▶ [What is being asked]
Search the entries for the word "computer". Copy each line in which it is found.
BEGIN Record excerpts
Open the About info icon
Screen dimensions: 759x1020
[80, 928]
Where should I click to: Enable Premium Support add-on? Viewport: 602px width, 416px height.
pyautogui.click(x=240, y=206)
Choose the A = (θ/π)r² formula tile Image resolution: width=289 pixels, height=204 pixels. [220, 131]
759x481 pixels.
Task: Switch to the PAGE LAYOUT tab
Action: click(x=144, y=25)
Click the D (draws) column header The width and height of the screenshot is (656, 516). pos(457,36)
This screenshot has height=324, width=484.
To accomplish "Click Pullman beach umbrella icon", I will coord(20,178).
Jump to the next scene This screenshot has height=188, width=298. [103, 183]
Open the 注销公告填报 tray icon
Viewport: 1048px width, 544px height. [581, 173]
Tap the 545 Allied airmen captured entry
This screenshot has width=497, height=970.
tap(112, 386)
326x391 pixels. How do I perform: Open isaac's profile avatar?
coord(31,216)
END Record excerpts
BEGIN Record excerpts
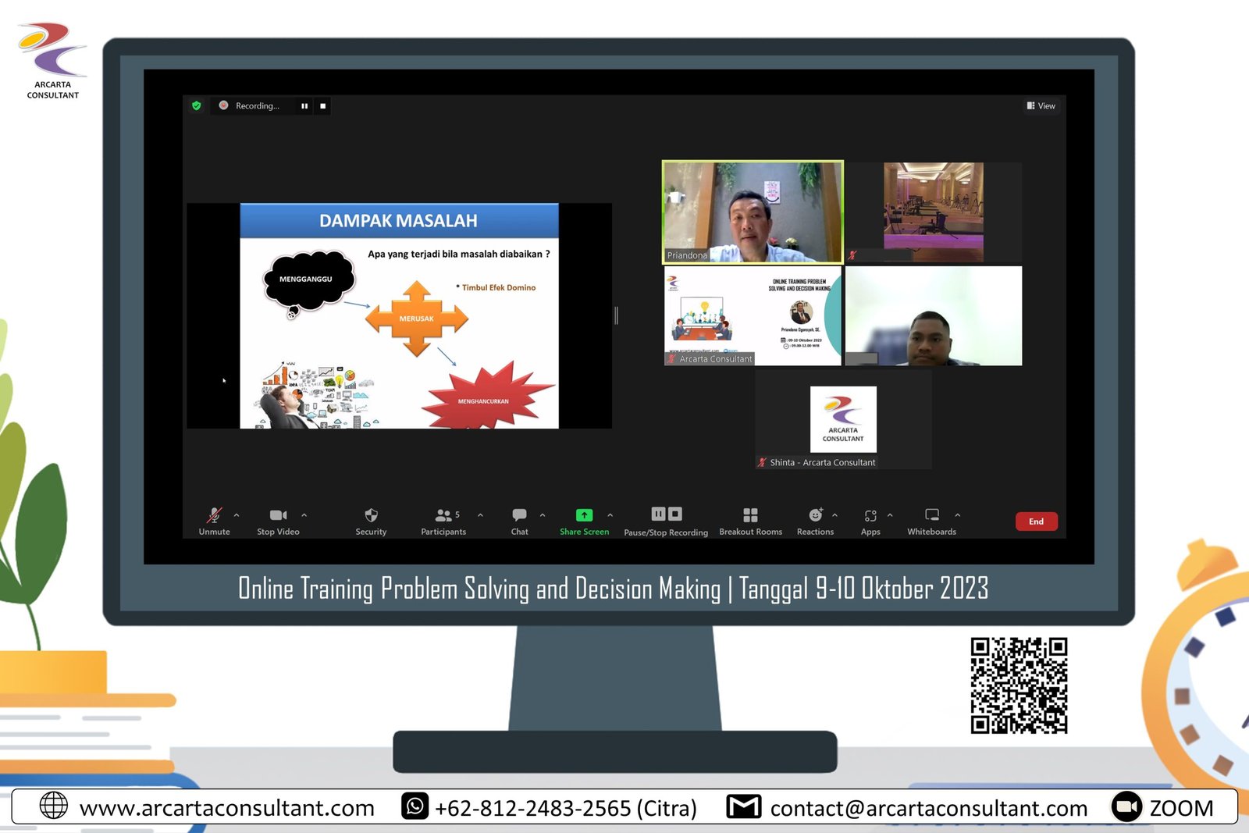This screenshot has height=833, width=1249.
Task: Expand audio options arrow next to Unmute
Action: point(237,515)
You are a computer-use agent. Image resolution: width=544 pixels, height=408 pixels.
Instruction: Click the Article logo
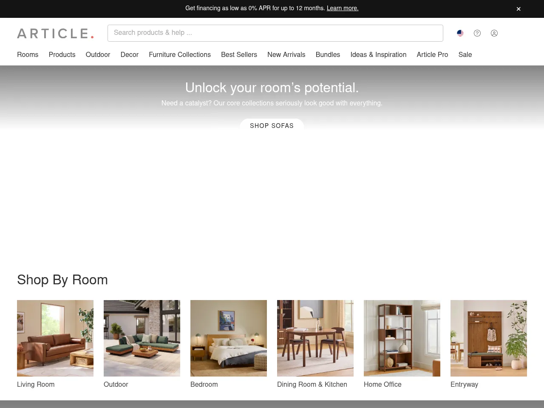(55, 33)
END Record excerpts
BEGIN Record excerpts
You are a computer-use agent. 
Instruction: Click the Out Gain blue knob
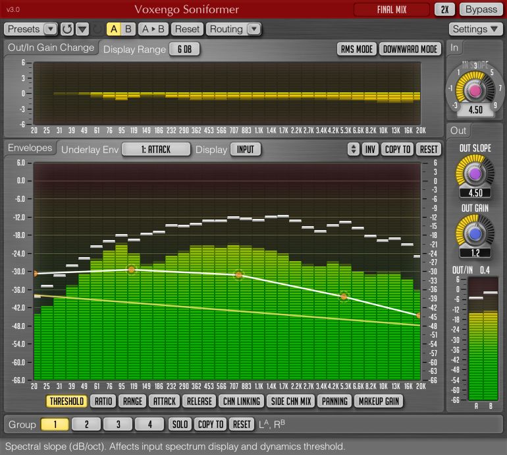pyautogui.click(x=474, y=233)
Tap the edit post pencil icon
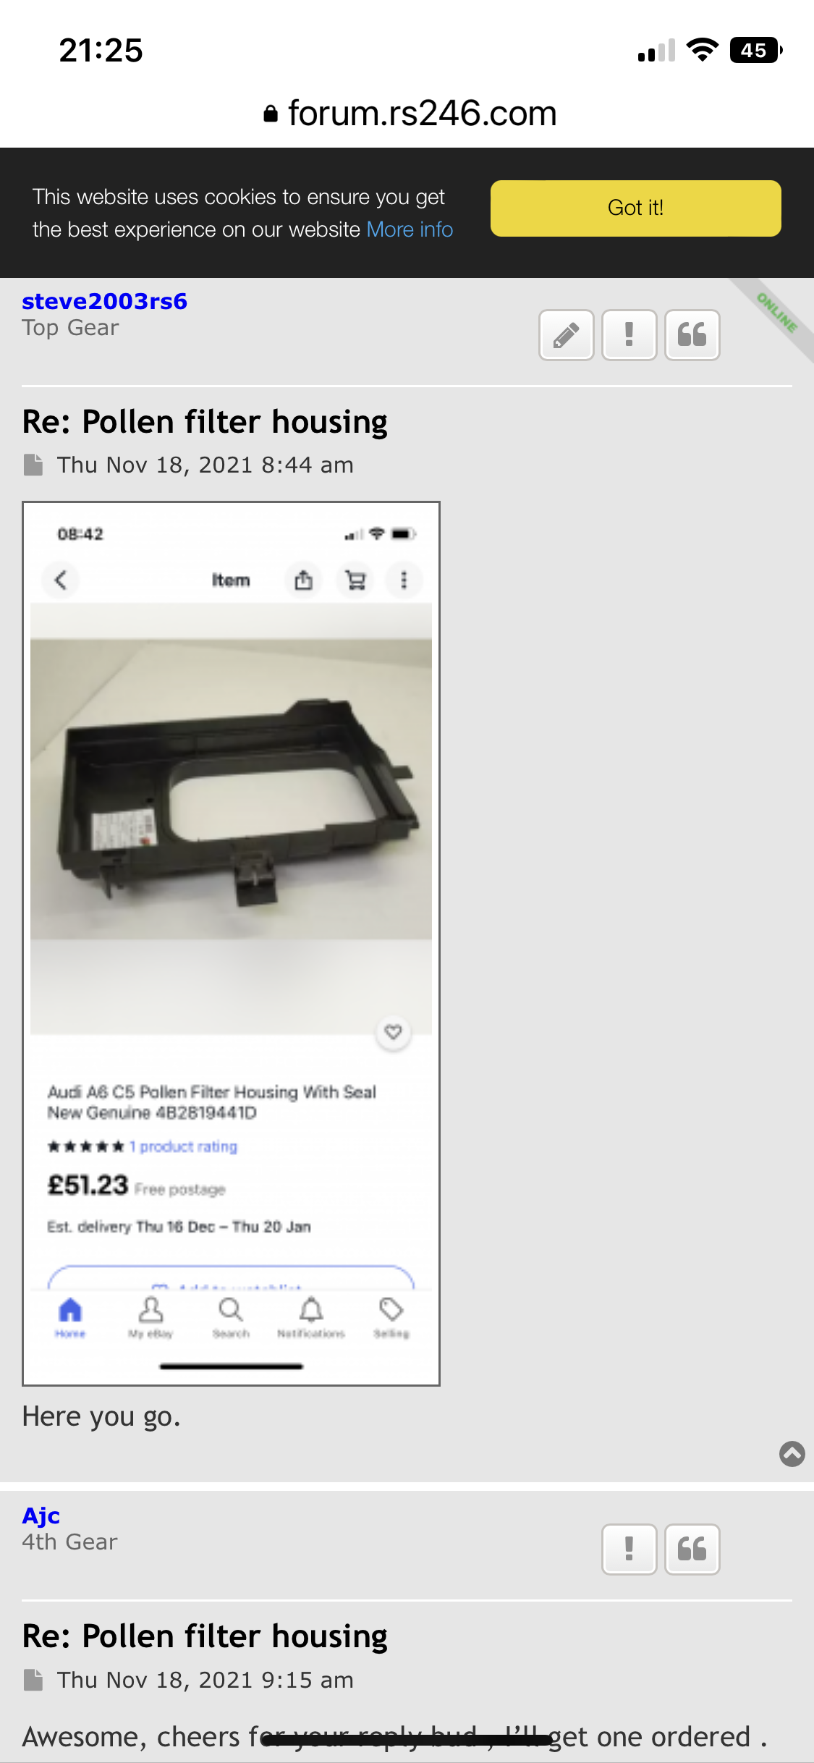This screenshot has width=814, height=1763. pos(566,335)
END Record excerpts
▶ [Result of the task]
You are a computer-use agent. Image resolution: width=544 pixels, height=408 pixels.
You are a computer-use agent. 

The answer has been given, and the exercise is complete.